Your goal:
Although the data holds pictures, return only the lines from the one containing "Click the Mission Control icon" to the end, exactly, and without them.

Dataset excerpts:

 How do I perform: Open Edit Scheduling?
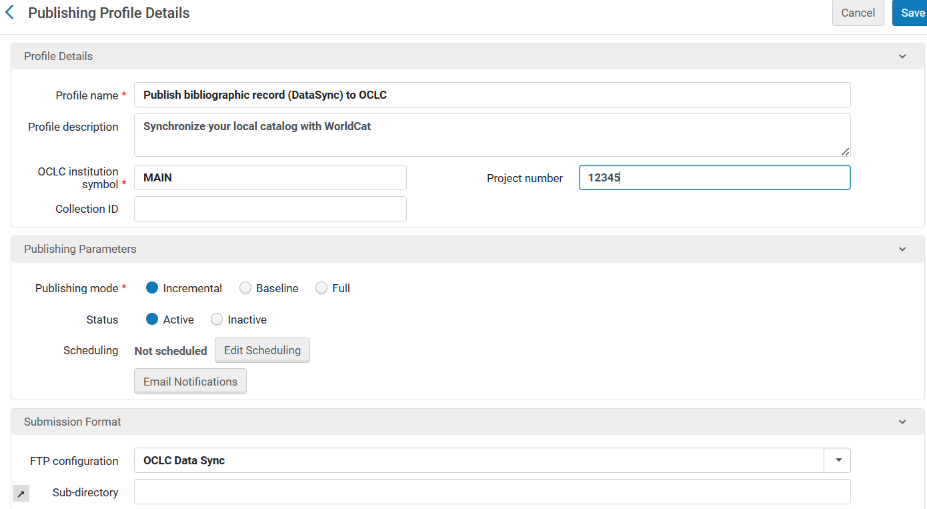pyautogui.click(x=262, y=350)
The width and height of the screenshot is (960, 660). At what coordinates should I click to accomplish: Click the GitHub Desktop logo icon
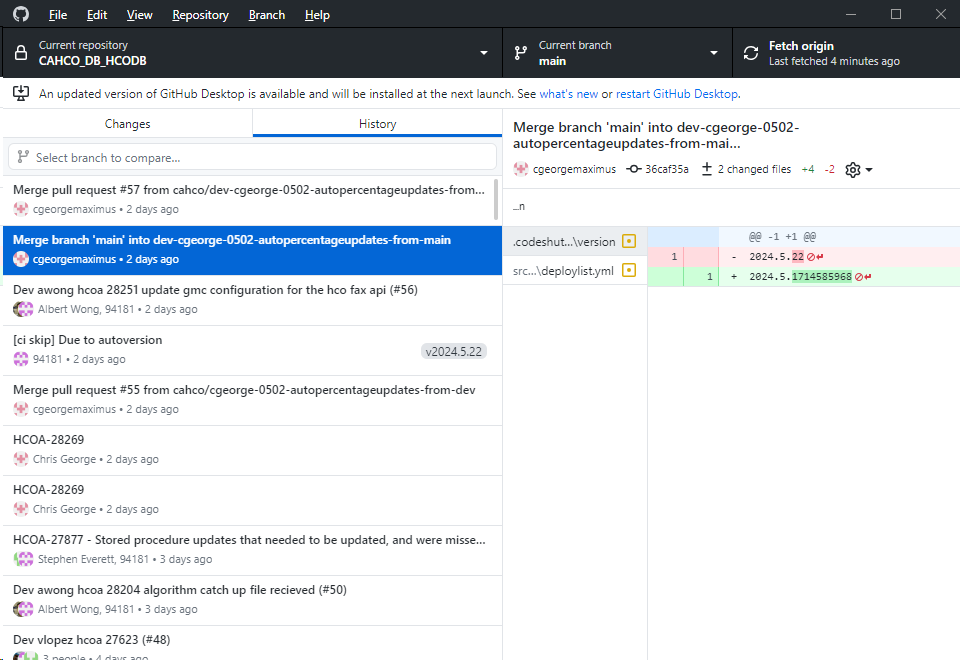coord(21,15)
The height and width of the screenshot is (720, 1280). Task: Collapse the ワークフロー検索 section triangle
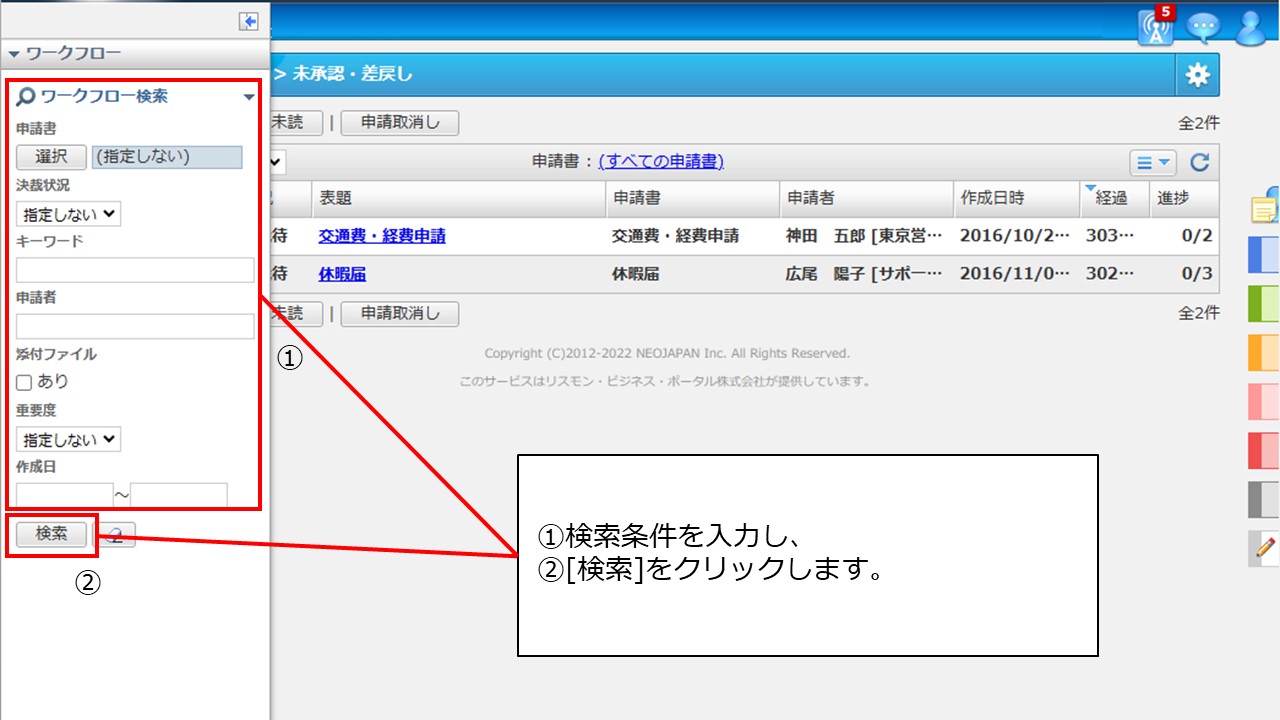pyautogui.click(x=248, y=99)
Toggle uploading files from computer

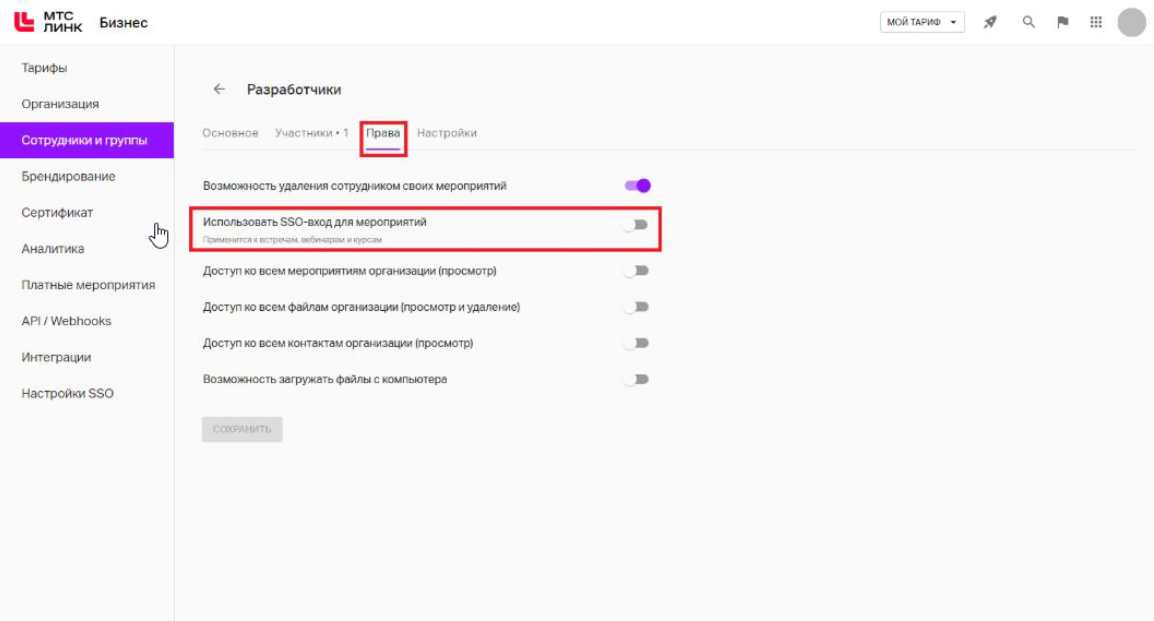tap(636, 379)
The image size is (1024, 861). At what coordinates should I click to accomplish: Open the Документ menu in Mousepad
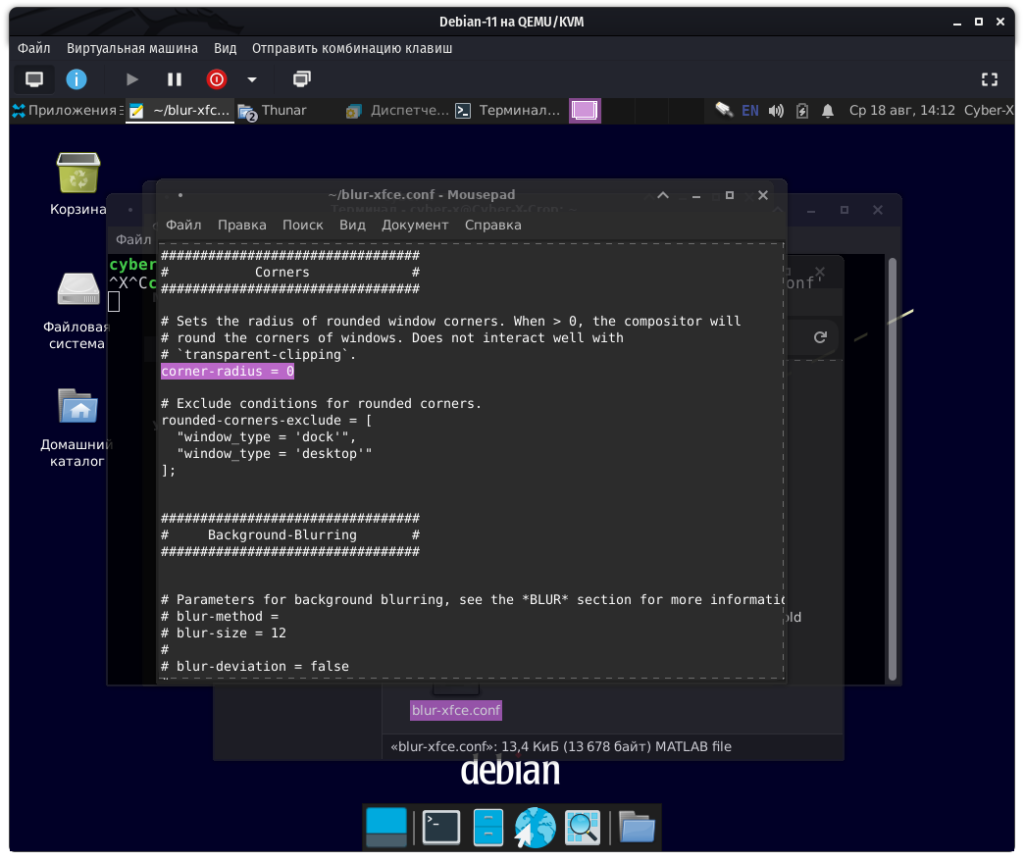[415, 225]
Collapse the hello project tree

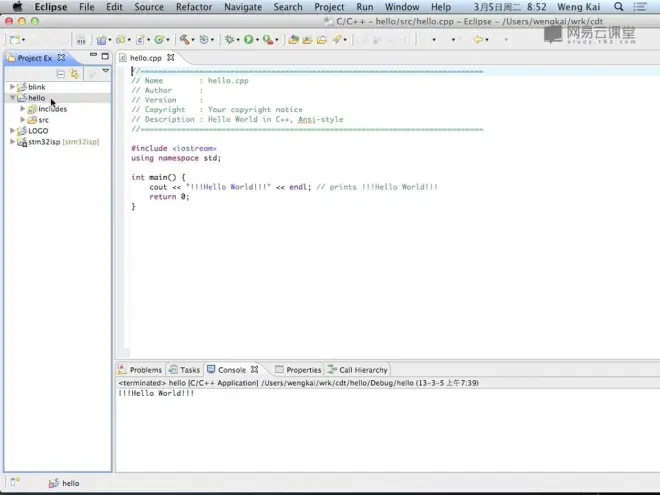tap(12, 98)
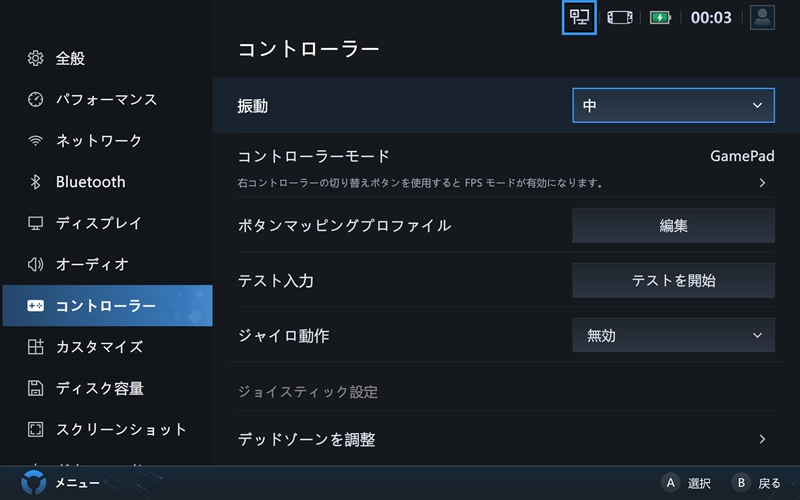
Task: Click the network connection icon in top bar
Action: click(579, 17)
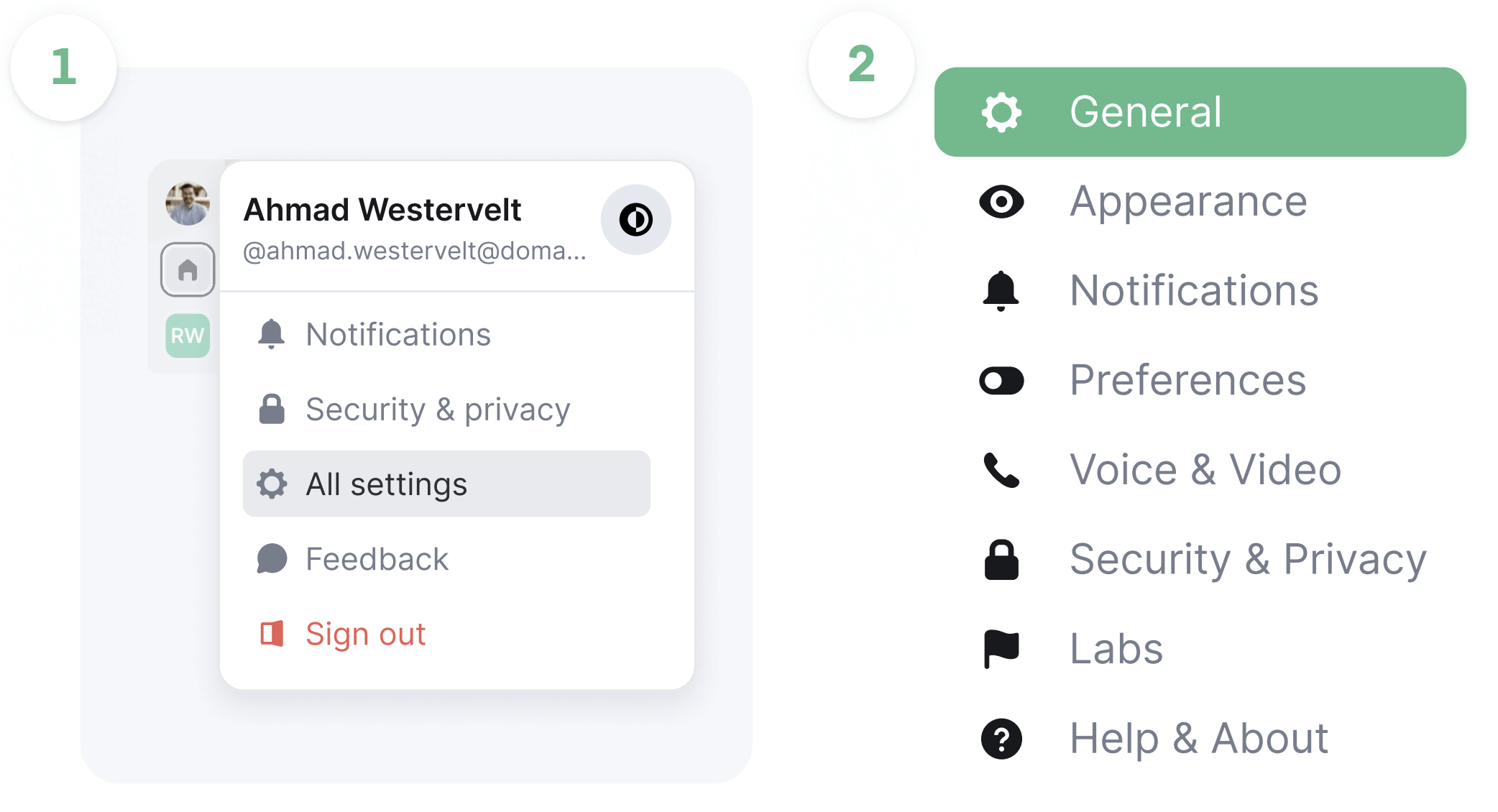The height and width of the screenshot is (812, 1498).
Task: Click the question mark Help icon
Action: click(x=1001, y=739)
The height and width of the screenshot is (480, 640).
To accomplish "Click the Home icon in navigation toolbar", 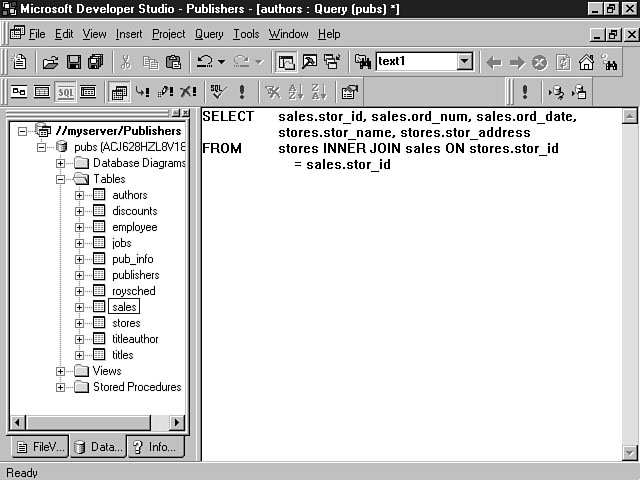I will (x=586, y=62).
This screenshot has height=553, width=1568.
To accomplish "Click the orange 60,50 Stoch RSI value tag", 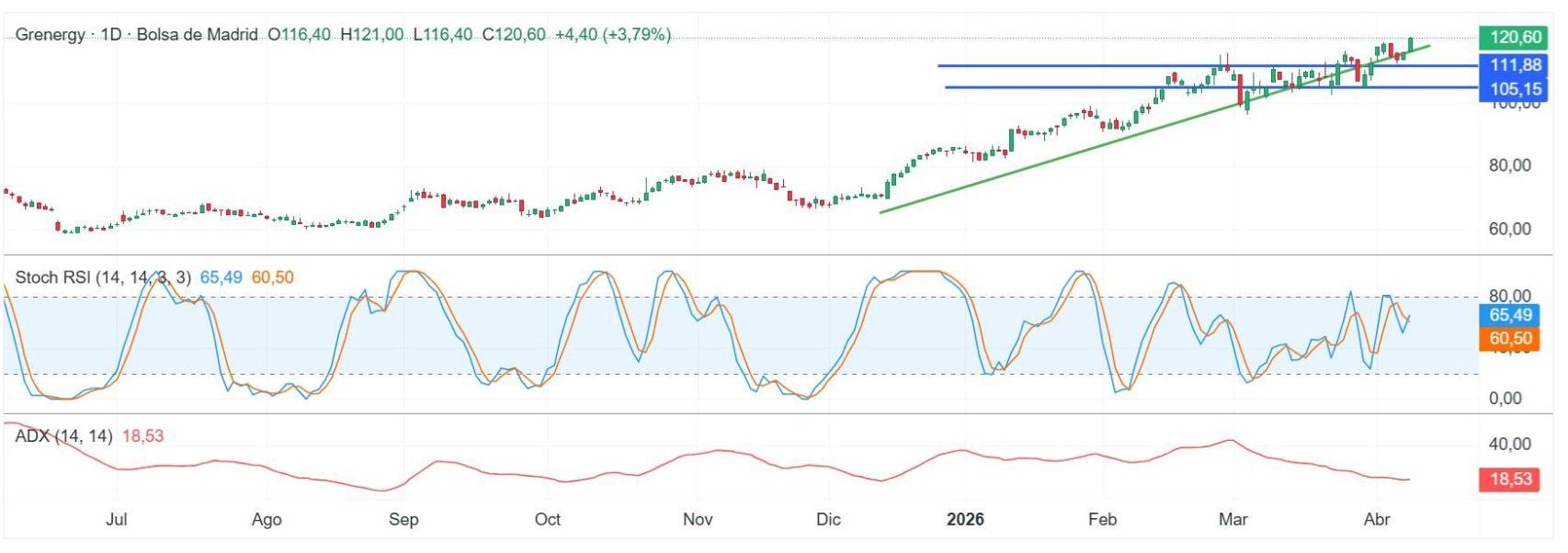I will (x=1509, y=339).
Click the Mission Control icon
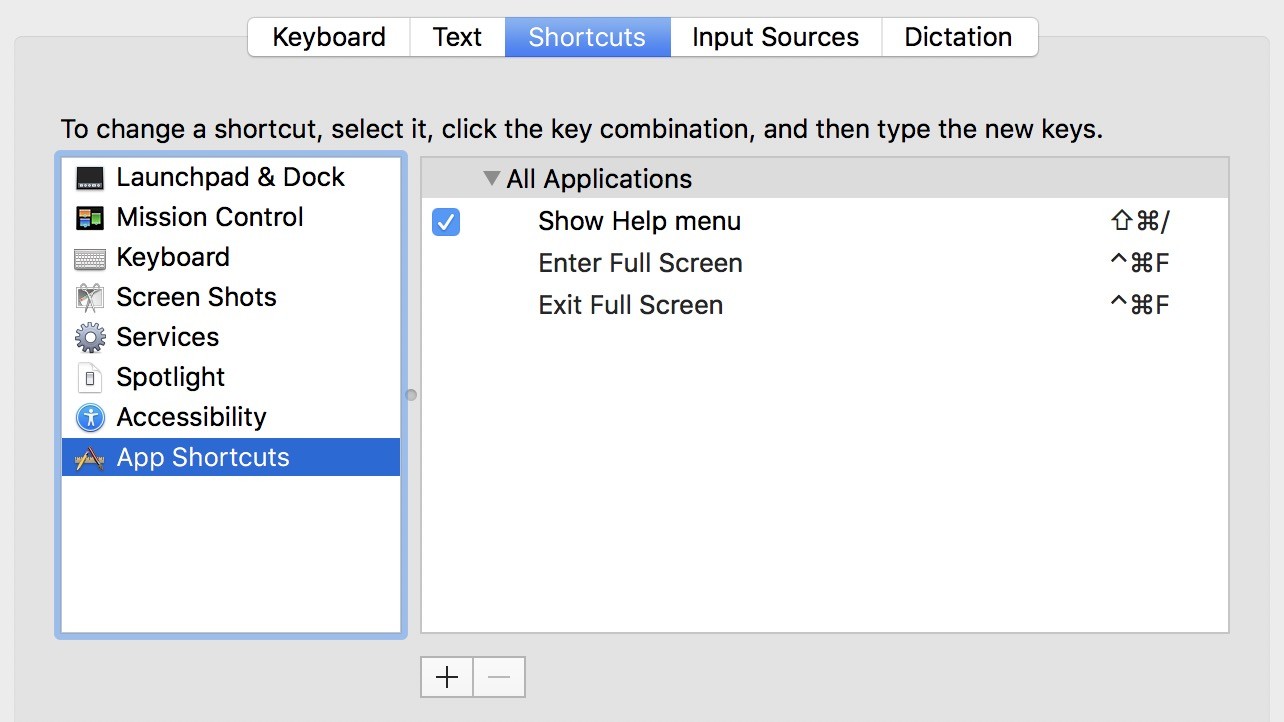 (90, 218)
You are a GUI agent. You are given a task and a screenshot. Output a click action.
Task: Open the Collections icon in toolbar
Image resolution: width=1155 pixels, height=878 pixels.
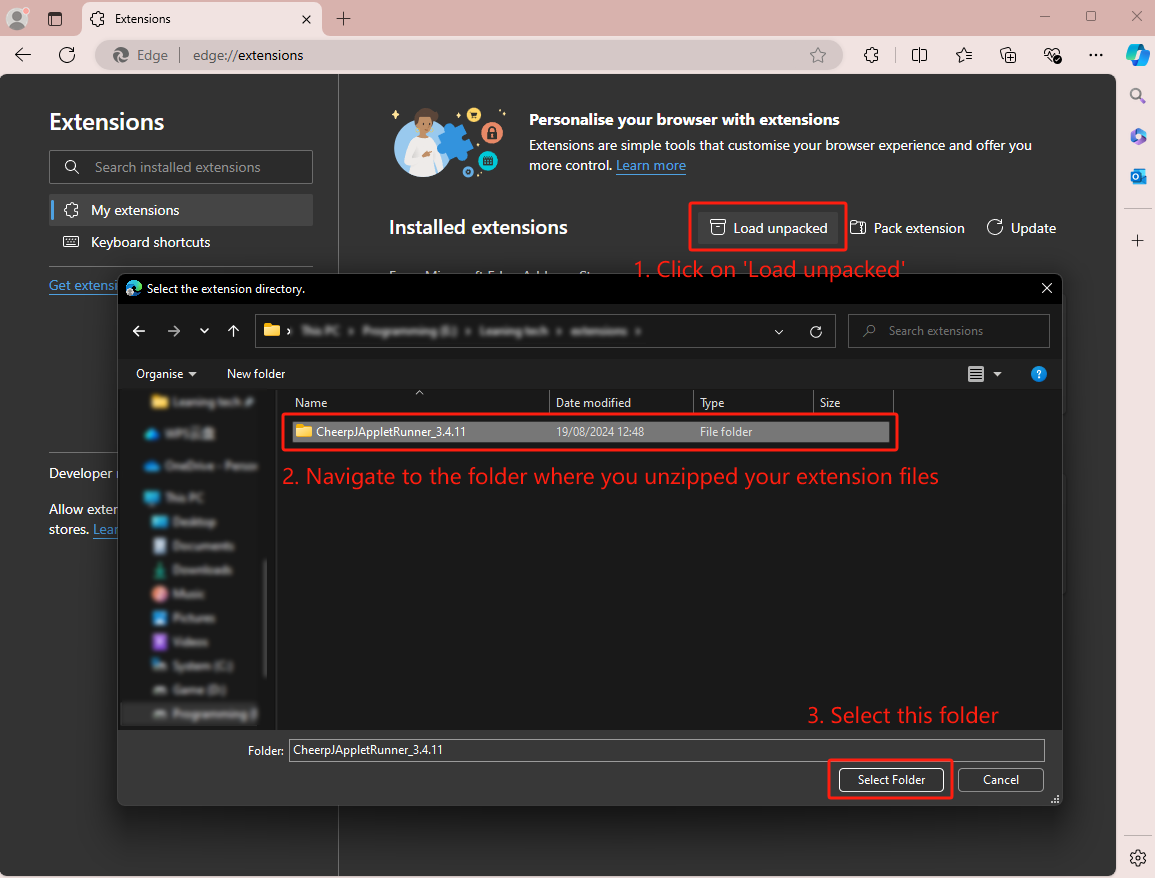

Answer to the problem:
Click the Mission Control icon
 (90, 218)
You are a GUI agent. You are given a task and a screenshot. Output a click action.
Task: Open the Collections icon in toolbar
Image resolution: width=1155 pixels, height=878 pixels.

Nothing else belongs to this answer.